## Task
Print the entries exactly as they appear, and omit any images.

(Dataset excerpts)
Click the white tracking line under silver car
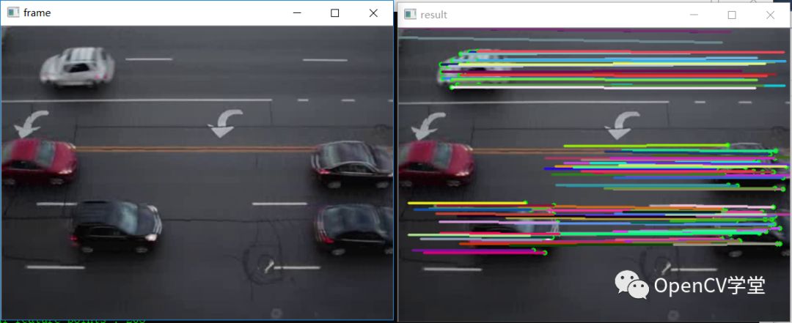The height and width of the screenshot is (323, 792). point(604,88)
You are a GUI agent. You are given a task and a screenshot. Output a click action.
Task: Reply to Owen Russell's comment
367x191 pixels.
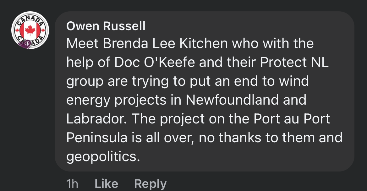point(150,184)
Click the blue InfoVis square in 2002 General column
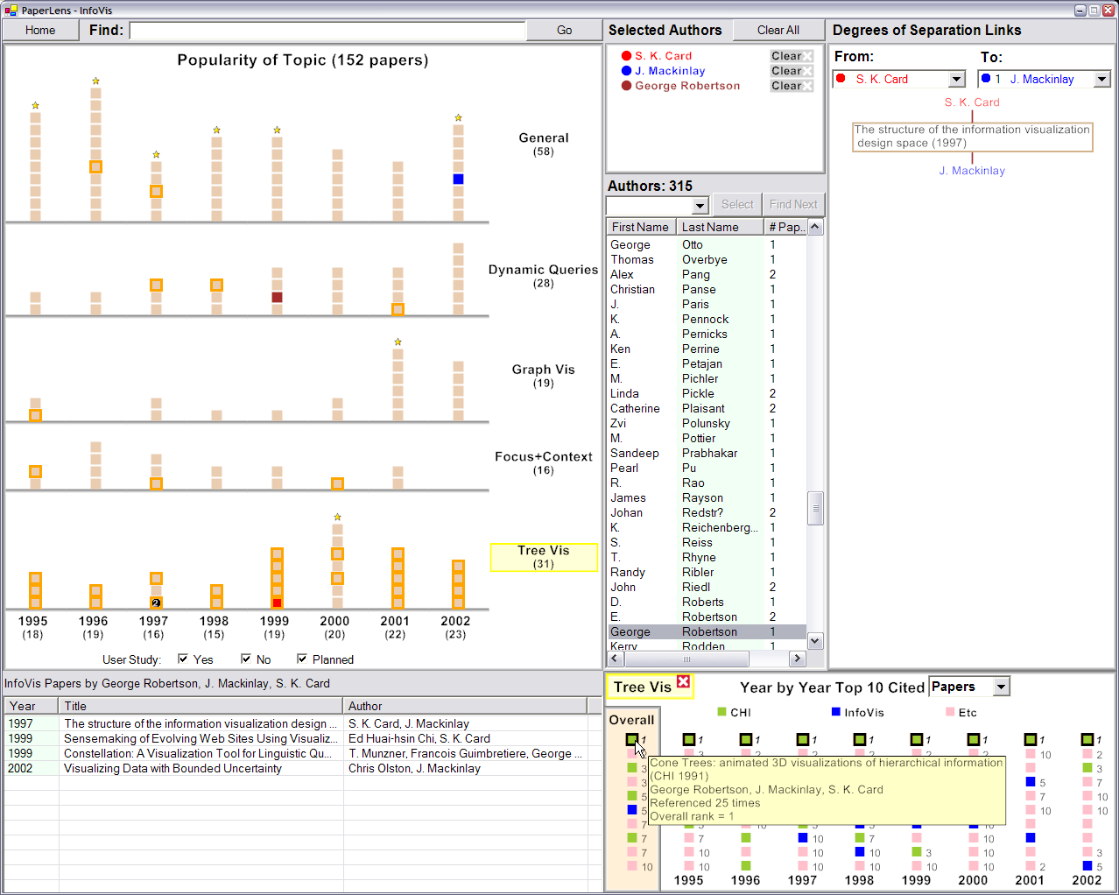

## Result of the exercise
Click the white tracking line under silver car
The height and width of the screenshot is (323, 792). point(604,88)
You are a GUI agent. You are given a task and a screenshot. Output a click action.
Task: Reply to Owen Russell's comment
367x191 pixels.
point(150,184)
Click the blue InfoVis square in 2002 General column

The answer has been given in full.